Emerging research reveals that our brains remember specific events via physical changes in synapses, the tiny connections between neurons.
Researchers at Duke University and the Max Planck Florida Institute for Neuroscience say the discovery of the molecular mechanisms by which these changes take place was unexpected.
Investigators believe the findings could also shed light on how some diseases develop, including certain forms of epilepsy.
The study appears online in the journal Nature.
“We’re beginning to unlock some of the mysteries underlying both the acquisition of a memory in the normal brain, as well as how a normal brain is transformed into an epileptic brain,” said James McNamara, M.D., a professor in the departments of neurobiology and neurology at Duke University.
As we acquire a new memory, the connections, or synapses, between certain sets of neurons strengthen. In particular, the receiving end of a pair of these neurons — consisting of a little nub called a spine — gets a little larger.
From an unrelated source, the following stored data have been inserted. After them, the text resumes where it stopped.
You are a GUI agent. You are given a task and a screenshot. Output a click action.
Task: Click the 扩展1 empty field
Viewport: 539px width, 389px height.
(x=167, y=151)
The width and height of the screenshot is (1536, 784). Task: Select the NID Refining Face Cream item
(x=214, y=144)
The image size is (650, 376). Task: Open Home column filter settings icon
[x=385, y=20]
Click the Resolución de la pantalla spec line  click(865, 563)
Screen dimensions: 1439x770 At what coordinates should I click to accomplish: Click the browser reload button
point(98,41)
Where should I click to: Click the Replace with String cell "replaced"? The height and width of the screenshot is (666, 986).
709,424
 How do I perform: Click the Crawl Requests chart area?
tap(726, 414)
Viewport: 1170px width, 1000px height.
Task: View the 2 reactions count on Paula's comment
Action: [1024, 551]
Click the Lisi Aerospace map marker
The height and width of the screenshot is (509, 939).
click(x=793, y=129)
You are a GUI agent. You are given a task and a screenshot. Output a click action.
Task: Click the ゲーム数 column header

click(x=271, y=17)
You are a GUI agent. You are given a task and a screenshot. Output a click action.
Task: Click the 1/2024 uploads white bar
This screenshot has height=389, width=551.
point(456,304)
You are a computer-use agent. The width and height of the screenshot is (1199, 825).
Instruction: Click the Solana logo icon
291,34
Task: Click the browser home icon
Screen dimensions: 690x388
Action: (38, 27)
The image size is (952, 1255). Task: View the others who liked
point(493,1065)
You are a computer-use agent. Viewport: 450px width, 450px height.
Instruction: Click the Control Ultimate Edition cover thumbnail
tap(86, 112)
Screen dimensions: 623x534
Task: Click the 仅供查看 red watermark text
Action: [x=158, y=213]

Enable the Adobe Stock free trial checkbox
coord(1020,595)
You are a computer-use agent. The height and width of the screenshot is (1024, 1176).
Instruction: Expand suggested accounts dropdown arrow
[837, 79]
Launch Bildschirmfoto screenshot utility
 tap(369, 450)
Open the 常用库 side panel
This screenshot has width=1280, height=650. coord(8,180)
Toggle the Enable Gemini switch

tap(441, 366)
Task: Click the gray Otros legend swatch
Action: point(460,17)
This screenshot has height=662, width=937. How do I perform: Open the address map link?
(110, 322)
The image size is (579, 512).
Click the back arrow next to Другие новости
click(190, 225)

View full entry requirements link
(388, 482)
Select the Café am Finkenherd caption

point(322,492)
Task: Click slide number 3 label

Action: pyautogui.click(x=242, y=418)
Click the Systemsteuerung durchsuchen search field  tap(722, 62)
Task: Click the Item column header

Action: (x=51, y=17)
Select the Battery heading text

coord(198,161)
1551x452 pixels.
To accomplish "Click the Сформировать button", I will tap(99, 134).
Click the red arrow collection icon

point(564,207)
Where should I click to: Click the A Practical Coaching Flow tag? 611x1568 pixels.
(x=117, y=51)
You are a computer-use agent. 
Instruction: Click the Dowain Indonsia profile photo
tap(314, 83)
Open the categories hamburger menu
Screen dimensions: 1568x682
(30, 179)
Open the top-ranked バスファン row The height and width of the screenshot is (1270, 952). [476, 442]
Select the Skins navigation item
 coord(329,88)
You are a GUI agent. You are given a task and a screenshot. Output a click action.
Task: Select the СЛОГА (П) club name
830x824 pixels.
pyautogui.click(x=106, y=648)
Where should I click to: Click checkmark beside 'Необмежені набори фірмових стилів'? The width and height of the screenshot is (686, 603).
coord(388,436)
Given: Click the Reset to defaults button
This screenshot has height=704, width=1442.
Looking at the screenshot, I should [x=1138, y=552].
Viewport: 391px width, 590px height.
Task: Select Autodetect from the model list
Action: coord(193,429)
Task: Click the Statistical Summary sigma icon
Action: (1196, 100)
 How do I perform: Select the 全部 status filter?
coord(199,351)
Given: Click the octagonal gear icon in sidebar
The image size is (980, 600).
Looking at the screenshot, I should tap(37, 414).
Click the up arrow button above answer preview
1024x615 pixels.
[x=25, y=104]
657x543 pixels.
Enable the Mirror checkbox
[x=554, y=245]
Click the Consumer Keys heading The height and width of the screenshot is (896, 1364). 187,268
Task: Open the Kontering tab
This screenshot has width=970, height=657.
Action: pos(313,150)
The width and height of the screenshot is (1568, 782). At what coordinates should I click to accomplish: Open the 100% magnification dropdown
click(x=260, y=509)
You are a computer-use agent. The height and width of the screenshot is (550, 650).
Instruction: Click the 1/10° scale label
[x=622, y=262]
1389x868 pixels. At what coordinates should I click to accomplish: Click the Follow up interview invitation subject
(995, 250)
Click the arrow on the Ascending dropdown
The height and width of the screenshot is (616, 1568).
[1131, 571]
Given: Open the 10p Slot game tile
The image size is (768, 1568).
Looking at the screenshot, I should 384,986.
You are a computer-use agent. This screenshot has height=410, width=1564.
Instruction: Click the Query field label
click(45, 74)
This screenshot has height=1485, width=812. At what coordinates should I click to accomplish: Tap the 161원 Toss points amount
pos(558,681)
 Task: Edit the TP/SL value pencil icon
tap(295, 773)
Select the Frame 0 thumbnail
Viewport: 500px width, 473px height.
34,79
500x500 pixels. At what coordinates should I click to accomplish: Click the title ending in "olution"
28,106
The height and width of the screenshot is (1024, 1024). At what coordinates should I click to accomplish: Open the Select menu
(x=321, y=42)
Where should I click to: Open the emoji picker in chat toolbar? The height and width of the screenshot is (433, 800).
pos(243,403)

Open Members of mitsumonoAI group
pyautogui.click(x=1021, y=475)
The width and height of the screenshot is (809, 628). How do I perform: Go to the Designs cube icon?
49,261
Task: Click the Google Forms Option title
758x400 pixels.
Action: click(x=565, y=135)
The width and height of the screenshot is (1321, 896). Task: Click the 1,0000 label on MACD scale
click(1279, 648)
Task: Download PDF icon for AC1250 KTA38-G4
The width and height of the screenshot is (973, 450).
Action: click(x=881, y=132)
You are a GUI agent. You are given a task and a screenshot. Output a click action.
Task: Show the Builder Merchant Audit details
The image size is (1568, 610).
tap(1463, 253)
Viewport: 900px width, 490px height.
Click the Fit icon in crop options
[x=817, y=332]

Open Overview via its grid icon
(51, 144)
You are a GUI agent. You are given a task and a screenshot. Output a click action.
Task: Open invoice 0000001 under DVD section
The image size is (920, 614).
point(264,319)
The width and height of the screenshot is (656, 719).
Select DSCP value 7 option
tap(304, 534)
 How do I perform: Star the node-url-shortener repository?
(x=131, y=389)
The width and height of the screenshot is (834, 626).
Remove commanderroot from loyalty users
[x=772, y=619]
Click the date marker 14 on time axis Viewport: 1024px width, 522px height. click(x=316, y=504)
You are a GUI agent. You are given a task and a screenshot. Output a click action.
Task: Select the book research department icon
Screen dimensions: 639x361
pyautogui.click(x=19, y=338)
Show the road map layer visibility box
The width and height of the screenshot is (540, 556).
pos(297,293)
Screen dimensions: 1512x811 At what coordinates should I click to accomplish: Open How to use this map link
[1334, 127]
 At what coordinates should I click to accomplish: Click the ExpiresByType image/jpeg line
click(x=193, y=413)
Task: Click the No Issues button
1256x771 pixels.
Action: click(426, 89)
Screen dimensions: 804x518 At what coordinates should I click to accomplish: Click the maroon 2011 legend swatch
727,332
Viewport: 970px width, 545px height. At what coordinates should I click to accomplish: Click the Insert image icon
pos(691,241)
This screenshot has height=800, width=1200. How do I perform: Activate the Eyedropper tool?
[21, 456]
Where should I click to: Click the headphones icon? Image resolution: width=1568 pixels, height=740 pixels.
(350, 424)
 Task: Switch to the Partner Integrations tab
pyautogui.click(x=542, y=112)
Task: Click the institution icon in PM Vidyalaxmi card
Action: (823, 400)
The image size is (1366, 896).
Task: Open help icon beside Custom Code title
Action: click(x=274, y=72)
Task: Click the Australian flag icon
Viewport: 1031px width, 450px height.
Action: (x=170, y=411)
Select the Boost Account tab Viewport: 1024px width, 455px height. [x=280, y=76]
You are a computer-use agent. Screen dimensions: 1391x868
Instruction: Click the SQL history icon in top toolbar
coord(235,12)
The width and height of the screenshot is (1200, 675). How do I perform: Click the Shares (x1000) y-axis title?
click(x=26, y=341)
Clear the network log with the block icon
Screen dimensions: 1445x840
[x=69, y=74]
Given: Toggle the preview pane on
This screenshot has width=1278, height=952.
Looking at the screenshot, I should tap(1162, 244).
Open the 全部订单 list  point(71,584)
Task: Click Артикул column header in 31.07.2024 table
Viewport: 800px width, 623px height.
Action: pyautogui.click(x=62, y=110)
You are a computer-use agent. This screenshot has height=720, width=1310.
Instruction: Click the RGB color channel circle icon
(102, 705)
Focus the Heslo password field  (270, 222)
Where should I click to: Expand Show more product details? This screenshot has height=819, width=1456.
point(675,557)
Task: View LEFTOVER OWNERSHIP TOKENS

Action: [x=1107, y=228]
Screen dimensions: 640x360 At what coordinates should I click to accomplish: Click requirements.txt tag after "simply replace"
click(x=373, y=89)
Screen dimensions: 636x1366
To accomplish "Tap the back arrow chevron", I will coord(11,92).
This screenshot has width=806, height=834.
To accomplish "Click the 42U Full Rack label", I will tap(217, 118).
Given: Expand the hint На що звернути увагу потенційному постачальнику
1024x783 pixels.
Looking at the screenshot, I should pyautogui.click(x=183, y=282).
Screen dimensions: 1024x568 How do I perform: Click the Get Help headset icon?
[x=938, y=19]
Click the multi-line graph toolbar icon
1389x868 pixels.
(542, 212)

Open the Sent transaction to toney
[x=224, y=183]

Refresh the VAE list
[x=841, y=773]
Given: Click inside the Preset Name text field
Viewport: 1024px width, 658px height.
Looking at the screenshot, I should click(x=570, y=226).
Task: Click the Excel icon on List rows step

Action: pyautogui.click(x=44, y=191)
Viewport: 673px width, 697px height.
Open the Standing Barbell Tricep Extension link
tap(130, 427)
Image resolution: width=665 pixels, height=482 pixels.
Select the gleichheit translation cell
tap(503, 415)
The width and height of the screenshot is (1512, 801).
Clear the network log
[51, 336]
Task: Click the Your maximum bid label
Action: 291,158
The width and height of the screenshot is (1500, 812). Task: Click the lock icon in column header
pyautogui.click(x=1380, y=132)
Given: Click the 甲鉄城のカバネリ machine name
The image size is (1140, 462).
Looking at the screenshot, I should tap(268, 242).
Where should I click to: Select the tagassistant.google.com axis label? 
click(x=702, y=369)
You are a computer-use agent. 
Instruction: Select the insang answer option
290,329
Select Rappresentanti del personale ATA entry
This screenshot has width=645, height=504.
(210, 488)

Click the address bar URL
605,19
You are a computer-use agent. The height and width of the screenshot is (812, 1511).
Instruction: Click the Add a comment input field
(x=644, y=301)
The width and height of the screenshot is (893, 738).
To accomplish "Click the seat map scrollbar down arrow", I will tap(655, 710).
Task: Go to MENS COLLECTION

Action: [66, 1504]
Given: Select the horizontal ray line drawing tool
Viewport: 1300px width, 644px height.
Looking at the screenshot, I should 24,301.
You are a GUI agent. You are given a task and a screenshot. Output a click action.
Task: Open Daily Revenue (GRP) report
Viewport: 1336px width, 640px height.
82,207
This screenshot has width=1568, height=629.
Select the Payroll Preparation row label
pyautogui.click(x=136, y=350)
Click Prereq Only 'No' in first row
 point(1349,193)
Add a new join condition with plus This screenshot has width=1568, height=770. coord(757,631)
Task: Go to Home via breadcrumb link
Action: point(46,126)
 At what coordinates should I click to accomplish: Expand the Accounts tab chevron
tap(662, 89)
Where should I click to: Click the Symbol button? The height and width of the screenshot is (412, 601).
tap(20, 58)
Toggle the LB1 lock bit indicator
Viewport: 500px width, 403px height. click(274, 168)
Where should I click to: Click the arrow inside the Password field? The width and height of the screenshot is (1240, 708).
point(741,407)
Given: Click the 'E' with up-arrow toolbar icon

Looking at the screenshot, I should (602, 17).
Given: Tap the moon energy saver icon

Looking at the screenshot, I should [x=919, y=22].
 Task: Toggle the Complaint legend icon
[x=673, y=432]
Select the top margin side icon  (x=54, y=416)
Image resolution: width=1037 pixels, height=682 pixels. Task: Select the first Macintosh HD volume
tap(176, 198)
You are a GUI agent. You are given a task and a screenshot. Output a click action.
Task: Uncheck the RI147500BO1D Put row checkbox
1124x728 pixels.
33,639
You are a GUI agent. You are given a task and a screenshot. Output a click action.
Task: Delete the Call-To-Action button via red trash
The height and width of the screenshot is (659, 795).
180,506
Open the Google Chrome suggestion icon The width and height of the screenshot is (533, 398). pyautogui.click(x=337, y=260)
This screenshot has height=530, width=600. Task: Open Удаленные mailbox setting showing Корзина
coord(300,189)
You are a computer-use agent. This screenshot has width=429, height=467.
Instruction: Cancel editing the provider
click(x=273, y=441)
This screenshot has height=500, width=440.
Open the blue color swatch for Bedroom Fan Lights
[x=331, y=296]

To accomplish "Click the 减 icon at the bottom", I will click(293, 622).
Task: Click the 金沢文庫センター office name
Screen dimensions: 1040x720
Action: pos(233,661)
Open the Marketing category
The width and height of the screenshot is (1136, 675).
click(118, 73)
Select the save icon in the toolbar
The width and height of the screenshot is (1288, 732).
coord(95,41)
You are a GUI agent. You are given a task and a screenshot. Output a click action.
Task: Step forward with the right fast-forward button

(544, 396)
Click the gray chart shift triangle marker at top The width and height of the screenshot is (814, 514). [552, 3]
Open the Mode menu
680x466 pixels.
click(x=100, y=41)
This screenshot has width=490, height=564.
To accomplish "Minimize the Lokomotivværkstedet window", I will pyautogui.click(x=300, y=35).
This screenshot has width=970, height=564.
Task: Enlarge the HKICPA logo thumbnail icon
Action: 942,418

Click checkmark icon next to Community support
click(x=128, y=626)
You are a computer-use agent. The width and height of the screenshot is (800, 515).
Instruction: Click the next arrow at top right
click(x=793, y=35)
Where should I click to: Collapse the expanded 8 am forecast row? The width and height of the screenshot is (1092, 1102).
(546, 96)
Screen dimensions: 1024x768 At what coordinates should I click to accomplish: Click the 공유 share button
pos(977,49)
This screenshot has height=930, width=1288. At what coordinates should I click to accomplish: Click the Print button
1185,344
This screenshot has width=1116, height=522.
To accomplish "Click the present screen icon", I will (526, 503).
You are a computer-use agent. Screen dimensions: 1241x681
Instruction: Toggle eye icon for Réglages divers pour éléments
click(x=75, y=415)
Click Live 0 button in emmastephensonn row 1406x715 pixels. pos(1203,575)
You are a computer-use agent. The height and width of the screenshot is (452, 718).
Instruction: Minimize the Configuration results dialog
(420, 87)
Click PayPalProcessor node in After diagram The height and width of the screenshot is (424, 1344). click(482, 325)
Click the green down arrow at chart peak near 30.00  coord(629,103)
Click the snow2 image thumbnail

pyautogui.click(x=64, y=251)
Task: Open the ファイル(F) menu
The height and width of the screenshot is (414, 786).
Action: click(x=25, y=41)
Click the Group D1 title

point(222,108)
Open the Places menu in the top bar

Researchers have long suspected that a brain receptor called TrkB was involved with the growth of spines when we learn, but the new study confirms that the receptor is indeed crucial and delves further into how it works.
Investigators say new technologies enabled the research as they used a molecular sensor (which they developed) to track activity of TrkB, and microscopes that allowed them to visualize a single spine in the area of living mouse brain tissue, all in real time.
The group also was able to add a tiny amount of signaling chemical, glutamate, at the single spine in order to mimic what happens during learning. This caused the spines to grow.
“The mouse brain has approximately 70 million neurons, and most of them are dotted with thousands of spines,” McNamara said. “So, to be able to model and study the events occurring in a single spine in a single neuron is remarkable.”
Without the TrkB receptor, spine growth did not occur in response to the signaling chemical, the group found.
The team suspected that yet another player, brain-derived neurotrophic growth factor (BDNF), was involved because it is the molecular key to TrkB’s lock.
The scientists created a molecular sensor for BDNF and showed that mimicking the signal associated with learning caused the release of BDNF from the receiving end of the synapse. This was surprising because conventional wisdom holds that BDNF is only released from the sending neuron, not the receiving neuron.
The fact that the receiving neuron both discharges BDNF into the gap between neurons and also senses it is “extremely unique, biologically,” said co-senior investigator Ryohei Yasuda. “One possibility is that BDNF is regulating several surrounding cells at once. We’re interested in following up to understand the exact process.”
Although the experiments were conducted in mice, the interaction between TrkB and BDNF is likely to be important for learning and memory in people, McNamara said.